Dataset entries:

■ ■ ■ ■ ■ ■ ■

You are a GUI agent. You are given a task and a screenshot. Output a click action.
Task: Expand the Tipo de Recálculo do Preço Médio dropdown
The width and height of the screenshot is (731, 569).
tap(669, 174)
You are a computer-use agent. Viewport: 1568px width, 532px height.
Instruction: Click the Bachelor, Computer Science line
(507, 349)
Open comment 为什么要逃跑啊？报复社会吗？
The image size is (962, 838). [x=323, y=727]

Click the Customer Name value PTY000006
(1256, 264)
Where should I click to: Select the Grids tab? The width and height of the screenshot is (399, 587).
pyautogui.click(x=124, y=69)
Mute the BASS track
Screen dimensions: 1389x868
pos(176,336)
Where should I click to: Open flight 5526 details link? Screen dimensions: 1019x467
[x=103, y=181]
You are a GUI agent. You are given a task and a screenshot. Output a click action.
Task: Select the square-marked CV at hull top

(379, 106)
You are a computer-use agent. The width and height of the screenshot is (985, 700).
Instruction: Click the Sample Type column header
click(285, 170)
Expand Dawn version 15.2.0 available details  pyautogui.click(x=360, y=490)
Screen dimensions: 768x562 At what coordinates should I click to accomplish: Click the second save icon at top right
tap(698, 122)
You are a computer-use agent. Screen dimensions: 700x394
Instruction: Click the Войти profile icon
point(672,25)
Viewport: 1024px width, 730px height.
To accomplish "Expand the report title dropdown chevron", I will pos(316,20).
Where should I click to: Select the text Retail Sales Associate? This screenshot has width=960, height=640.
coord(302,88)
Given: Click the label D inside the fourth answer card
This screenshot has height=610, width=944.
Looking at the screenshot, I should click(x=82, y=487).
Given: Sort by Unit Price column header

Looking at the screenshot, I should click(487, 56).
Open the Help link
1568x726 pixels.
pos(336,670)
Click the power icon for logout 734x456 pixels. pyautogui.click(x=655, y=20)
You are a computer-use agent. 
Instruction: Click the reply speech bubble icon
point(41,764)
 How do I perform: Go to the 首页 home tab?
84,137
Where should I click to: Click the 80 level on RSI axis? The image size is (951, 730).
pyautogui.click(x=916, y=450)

■ ■ ■ ■ ■ ■ ■

Print exactly the lines above, between the one holding "Where should I click to: Open" and the one holding "Given: Click the", inclusive, and nothing besides.

Where should I click to: Open flight 5526 details link? Screen dimensions: 1019x467
[x=103, y=181]
You are a GUI agent. You are given a task and a screenshot. Output a click action.
Task: Select the square-marked CV at hull top

(379, 106)
You are a computer-use agent. The width and height of the screenshot is (985, 700).
Instruction: Click the Sample Type column header
click(285, 170)
Expand Dawn version 15.2.0 available details  pyautogui.click(x=360, y=490)
Screen dimensions: 768x562 At what coordinates should I click to accomplish: Click the second save icon at top right
tap(698, 122)
You are a computer-use agent. Screen dimensions: 700x394
Instruction: Click the Войти profile icon
point(672,25)
Viewport: 1024px width, 730px height.
To accomplish "Expand the report title dropdown chevron", I will pos(316,20).
Where should I click to: Select the text Retail Sales Associate? This screenshot has width=960, height=640.
coord(302,88)
Given: Click the label D inside the fourth answer card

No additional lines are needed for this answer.